You can bet he never sent Leno any jokes. No way.

See, there's a fundamental difference between Leno and Letterman. Leno seems like a nice, genial guy who is genuinely proud of his blue-collar roots and his work ethic. Jay Leno is a guy I'd like to have in my bowling league - a guy I'd enjoy having a beer with at the Polish Club over in Danvers. He'd tell great stories, slap folks on the back, and generally be a guy nobody could speak ill of.

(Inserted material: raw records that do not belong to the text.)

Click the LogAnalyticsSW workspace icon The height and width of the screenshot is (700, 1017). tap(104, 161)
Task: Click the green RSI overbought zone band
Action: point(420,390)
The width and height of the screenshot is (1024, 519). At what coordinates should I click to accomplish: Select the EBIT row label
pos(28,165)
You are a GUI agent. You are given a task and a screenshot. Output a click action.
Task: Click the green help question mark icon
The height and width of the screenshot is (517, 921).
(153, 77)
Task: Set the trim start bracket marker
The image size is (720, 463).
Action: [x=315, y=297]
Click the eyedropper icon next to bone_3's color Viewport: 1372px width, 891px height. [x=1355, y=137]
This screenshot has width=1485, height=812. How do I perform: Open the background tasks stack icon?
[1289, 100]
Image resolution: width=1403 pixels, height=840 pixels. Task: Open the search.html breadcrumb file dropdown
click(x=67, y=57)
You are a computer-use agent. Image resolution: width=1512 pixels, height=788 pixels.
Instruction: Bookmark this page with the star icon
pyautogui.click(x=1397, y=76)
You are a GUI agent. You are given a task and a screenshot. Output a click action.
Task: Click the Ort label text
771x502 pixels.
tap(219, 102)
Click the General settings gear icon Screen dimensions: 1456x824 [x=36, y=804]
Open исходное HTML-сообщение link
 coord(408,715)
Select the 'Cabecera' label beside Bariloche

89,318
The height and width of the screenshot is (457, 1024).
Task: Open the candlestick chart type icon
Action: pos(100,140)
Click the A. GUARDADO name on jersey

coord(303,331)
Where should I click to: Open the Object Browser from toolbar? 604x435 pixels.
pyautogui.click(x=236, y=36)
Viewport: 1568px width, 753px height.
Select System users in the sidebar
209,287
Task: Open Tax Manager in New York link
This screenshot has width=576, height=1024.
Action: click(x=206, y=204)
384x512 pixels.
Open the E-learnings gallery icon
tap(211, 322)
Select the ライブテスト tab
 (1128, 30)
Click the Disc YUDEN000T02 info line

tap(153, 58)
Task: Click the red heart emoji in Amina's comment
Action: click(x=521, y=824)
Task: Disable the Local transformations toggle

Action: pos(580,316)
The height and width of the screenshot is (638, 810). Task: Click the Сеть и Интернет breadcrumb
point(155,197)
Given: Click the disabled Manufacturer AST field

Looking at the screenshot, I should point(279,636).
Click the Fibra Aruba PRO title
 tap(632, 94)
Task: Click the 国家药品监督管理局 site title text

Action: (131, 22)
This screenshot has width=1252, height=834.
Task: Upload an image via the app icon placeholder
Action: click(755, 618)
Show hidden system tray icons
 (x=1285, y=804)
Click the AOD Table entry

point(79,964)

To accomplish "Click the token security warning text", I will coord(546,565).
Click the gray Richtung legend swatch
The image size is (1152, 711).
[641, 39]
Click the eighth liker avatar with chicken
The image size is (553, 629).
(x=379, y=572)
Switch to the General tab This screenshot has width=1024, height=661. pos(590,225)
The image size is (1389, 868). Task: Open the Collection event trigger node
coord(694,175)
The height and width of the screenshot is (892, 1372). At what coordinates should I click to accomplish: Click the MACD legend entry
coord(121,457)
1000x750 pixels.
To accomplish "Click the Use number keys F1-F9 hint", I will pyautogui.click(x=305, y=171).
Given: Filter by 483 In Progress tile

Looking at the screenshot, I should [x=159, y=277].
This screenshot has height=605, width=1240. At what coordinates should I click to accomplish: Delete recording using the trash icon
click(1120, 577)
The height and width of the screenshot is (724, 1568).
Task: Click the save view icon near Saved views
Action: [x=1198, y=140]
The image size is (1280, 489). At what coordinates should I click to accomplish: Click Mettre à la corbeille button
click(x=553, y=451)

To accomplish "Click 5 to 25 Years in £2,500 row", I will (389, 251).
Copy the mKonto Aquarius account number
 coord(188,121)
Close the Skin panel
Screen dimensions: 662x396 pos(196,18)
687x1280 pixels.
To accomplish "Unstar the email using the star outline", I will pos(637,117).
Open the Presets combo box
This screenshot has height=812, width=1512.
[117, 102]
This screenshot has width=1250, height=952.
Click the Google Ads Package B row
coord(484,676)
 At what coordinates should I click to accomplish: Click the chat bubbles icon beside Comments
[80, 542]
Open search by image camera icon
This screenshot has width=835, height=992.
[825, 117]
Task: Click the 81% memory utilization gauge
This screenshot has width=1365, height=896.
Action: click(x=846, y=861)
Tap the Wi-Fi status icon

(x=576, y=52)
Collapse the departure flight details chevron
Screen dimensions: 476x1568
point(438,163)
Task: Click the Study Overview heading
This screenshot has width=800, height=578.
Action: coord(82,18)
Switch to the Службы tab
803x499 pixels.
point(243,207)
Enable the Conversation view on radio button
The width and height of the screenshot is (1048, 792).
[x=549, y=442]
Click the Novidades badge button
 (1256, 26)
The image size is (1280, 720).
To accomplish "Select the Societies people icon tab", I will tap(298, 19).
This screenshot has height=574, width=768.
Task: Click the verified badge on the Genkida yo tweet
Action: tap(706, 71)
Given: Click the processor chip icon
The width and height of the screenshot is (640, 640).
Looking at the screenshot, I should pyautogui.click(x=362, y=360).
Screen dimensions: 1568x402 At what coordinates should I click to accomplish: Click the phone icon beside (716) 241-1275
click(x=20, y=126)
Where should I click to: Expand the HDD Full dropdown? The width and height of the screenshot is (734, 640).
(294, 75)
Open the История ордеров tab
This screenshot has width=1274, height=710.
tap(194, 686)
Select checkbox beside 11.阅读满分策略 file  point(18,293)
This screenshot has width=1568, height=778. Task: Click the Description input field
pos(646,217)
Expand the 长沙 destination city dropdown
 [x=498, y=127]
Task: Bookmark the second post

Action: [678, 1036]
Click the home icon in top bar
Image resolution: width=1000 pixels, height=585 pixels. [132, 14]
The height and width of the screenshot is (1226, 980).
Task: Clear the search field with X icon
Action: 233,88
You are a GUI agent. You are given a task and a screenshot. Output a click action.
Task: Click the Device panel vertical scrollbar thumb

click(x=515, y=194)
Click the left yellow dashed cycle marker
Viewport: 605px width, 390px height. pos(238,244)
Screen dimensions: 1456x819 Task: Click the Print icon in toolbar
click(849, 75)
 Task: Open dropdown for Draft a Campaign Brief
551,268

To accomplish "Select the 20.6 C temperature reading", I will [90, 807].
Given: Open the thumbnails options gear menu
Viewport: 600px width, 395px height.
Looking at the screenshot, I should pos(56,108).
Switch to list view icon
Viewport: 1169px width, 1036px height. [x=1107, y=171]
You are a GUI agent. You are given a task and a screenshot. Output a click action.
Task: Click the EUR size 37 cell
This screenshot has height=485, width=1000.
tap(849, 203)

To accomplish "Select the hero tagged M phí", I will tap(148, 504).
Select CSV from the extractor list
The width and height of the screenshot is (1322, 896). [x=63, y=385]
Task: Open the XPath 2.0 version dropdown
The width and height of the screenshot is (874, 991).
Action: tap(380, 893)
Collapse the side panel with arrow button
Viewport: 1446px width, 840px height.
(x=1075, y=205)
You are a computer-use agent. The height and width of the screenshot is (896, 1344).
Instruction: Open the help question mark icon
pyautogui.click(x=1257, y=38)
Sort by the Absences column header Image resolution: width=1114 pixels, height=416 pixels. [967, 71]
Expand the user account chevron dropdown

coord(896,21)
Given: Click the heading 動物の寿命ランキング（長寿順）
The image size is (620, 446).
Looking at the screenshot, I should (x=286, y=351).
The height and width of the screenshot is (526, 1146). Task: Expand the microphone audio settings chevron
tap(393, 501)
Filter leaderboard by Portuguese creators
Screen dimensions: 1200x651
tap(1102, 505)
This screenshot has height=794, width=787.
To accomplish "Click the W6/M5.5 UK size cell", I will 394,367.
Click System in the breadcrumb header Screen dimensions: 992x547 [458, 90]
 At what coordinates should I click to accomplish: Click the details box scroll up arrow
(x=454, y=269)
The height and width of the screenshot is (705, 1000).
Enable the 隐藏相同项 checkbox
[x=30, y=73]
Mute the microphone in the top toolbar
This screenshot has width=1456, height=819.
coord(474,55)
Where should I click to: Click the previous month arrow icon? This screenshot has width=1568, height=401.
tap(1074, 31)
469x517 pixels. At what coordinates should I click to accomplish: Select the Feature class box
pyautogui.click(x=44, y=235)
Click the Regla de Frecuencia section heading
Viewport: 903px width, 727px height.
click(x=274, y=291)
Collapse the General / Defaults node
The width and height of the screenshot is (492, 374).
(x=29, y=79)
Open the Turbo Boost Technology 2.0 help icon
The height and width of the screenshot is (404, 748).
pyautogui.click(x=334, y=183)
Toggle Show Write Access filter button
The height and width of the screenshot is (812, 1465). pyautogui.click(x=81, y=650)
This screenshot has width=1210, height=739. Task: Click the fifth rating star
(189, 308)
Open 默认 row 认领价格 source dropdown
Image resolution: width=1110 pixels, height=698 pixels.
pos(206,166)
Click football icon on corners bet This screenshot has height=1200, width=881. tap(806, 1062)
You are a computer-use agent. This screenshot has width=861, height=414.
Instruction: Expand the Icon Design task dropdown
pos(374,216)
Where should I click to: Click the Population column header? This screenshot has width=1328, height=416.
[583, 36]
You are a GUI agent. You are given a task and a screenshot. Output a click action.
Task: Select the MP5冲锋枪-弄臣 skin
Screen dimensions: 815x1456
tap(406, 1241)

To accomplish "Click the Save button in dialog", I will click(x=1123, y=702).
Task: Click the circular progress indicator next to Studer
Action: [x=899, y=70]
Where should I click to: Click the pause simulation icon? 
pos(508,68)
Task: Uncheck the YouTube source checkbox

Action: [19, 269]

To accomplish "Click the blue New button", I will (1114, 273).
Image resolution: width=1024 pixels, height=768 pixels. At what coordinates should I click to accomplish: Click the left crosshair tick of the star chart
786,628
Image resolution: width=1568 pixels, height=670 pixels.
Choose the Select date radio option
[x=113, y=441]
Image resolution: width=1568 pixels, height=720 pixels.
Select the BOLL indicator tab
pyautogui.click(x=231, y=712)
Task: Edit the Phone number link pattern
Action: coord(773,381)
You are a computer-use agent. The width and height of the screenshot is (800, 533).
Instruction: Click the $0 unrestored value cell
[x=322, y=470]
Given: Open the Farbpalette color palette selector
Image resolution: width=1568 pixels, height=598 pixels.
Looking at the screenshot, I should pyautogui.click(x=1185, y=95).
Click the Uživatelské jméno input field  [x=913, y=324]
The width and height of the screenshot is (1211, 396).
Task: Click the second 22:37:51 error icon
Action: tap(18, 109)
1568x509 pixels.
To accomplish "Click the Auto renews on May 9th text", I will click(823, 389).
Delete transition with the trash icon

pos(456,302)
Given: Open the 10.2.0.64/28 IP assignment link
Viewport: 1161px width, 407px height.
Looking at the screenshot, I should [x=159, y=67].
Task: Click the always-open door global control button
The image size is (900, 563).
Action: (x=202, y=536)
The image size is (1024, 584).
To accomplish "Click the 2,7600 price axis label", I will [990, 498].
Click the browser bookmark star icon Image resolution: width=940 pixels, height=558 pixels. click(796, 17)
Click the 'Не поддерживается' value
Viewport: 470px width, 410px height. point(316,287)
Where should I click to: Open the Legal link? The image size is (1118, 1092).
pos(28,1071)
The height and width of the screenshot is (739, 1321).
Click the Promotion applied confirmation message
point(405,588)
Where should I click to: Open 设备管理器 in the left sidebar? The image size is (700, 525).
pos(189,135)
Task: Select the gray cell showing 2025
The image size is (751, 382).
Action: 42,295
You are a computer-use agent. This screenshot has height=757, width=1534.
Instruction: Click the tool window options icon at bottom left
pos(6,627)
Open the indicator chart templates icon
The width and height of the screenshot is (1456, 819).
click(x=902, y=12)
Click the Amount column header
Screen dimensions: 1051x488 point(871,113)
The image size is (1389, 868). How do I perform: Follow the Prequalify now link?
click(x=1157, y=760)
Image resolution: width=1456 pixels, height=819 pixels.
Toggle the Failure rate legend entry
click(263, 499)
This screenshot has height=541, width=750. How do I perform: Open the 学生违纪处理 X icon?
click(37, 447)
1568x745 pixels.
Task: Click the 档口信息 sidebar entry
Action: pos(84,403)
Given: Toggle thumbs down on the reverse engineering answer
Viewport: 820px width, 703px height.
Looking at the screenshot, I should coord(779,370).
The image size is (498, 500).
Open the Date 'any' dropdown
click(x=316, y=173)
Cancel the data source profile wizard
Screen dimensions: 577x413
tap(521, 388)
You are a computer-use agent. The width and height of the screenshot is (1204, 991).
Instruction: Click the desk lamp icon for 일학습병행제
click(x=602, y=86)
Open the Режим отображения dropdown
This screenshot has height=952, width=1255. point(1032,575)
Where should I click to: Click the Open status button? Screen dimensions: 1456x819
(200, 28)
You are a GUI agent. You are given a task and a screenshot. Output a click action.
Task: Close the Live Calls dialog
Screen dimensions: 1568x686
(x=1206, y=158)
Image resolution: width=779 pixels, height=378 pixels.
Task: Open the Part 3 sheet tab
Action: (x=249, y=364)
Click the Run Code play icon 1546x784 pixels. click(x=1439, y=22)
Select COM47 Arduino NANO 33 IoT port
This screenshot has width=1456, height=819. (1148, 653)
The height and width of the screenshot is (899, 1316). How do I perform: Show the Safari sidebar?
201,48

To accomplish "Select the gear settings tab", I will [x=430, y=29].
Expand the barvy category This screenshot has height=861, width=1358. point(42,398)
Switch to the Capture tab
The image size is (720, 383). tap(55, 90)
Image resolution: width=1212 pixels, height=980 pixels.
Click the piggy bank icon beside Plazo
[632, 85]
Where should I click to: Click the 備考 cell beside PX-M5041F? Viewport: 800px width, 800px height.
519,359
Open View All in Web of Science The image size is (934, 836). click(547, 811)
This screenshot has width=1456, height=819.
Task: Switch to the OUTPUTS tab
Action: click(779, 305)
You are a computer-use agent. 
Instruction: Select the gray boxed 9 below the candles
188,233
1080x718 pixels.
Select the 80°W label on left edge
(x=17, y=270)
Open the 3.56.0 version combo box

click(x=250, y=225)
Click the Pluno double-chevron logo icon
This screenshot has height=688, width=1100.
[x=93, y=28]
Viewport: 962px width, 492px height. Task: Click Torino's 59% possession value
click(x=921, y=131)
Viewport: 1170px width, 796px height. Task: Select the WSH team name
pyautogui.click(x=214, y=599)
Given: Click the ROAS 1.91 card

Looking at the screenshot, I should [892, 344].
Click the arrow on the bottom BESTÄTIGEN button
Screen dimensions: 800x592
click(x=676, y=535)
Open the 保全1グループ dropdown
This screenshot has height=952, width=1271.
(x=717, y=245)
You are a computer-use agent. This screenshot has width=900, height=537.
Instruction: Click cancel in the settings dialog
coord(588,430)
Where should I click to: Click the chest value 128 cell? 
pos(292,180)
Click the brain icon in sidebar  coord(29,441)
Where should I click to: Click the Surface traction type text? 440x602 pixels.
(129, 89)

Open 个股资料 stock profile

Letterman, on the other hand, is compelling. Sure, some days he mails it in, but even the bad shows are watchable - if only for the possibility that something could happen. Watching Letterman, you can get a little tired of the irony but you never know if this might be the show that really breaks it open. From Paul Newman standing up in the middle of his first CBS broadcast and asking "Where the hell are the singing cats?", to the post-bypass show, to the way Letterman told America it could laugh again after 9/11, to the way you could see his heart open up when his son was born - David Letterman is a Real Person. And he showed it again last night. Which is why I have never watched an episode of the Tonight Show since Carson went off the air, and why I won't start now. Jay Leno gets the ratings for the same reason that a plurality of Americans voted for Bush, and for the same reason a minority of Americans acknowledge that evolution is how the world actually works: he doesn't challenge anything. Ever. It's the TV equivalent of pouring sweetened milk on any cereal with "sugar" in the name. Empty mental calories.